The choice $k^* = \lfloor B n^{\frac 4 {d+4}} \rfloor$ offers a trade off between the two terms in the above display, for which the $k^*$-nearest neighbour error converges the Bayes error at the optimal (minimax) rate $\mathcal{O}(n^{-\frac 4 {d+4}})$.

## The weighted nearest neighbour classifier

The $k$-nearest neighbour classifier can be viewed as assigning the $k$ nearest neighbours a weight $1/k$ and all others $0$ weight. This can be generalised to weighted nearest neighbour classifiers. That is, where the $i$th nearest neighbour is assigned a weight $w_{ni}$, with $\sum_{i=1}^n w_{ni} = 1$. An analogous result on the strong consistency of weighted nearest neighbour classifiers also holds.[3]

Let $C^{wnn}_n$ denote the weighted nearest classifier with weights $\{w_{ni}\}_{i=1}^n$. Subject to regularity conditions on to class distributions the excess risk has the following asymptotic expansion[2]

$\mathcal{R}_\mathcal{R}(C^{wnn}_{n}) - \mathcal{R}_{\mathcal{R}}(C^{Bayes}) = \left(B_1 s_n^2 + B_2 t_n^2\right) \{1+o(1)\},$

for constants $B_1$ and $B_2$ where $s_n^2 = \sum_{i=1}^n w_{ni}^2$ and $t_n = n^{-2/d}\sum_{i=1}^n w_{ni}\{i^{1+2/d} - (i-1)^{1+2/d}\}$.

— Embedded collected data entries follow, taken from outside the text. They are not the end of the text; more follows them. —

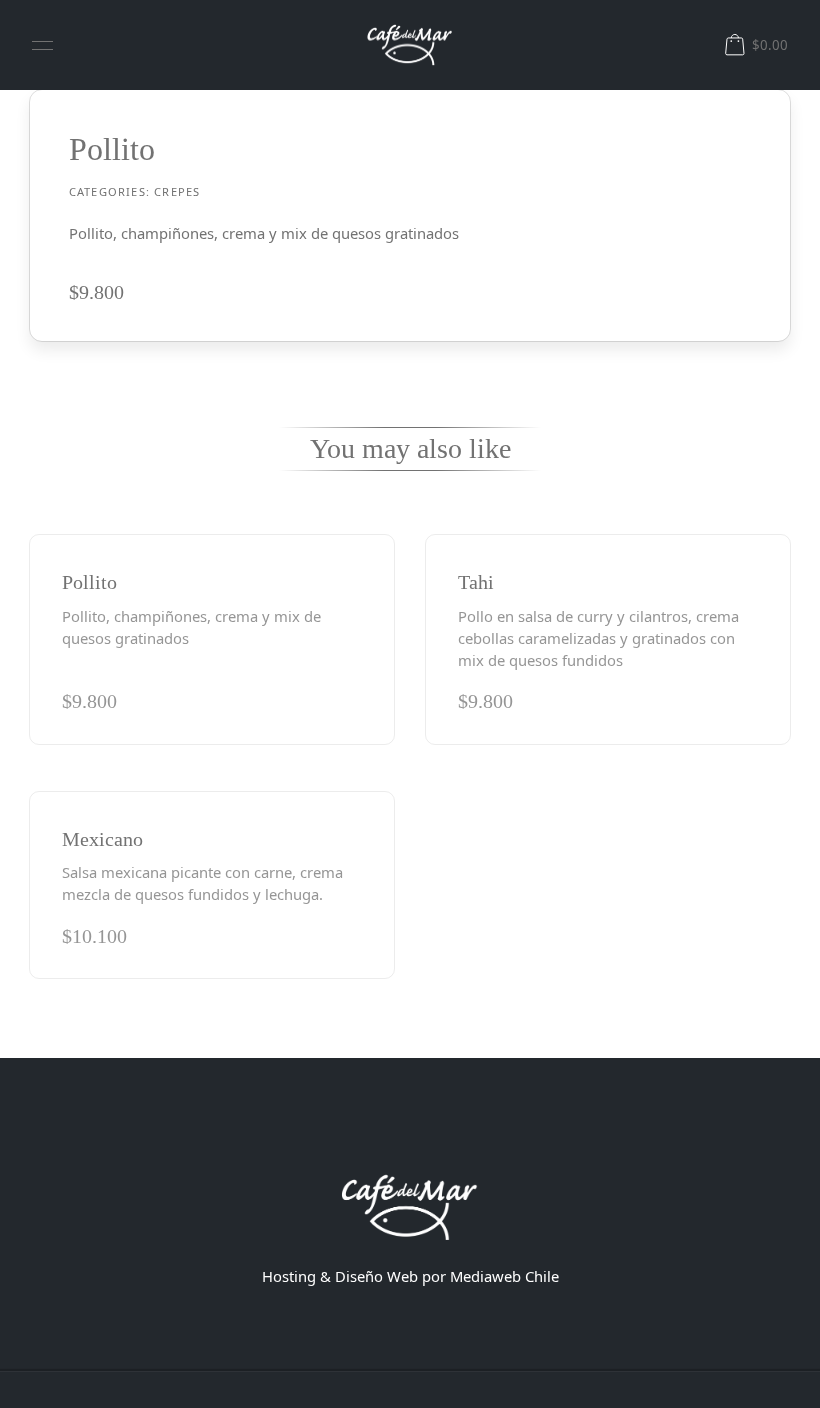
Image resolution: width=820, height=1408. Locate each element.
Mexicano (102, 839)
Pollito (89, 582)
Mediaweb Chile (504, 1276)
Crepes (177, 191)
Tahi (476, 582)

The optimal weighting scheme $\{w_{ni}^*\}_{i=1}^n$, that balances the two terms in the display above, is given as follows: set $k^* = \lfloor B n^{\frac 4 {d+4}} \rfloor$,

$w_{ni}^* = \frac 1 {k^*} \left[1 + \frac d 2 - \frac d {2{k^*}^{2/d}} \{ i ^{1+2/d} - (i-1)^{1+2/d}\}\right]$ for $i=1,2,\dots,k^*$ and
$w^*_{ni} = 0$ for $i = k^*+1,\dots,n$.

With optimal weights the dominant term in the asymptotic expansion of the excess risk is $\mathcal{O}(n^{-\frac 4 {d+4}})$. Similar results are true when using a bagged nearest neighbour classifier.

## References

1. ^ Devroye, L., Gyorfi, L. & Lugosi, G. (1996). A probabilistic theory of pattern recognition. Springer. ISBN 0-3879-4618-7.
2. ^ a b Samworth R. J. (2012). "Optimal weighted nearest neighbour classifiers". Annals of Statistics 40 (5): 2733–2763. doi:10.1214/12-AOS1049.
3. ^ Stone C. J. (1977). "Consistent nonparametric regression". Annals of Statistics 5 (4): 595–620. doi:10.1214/aos/1176343886.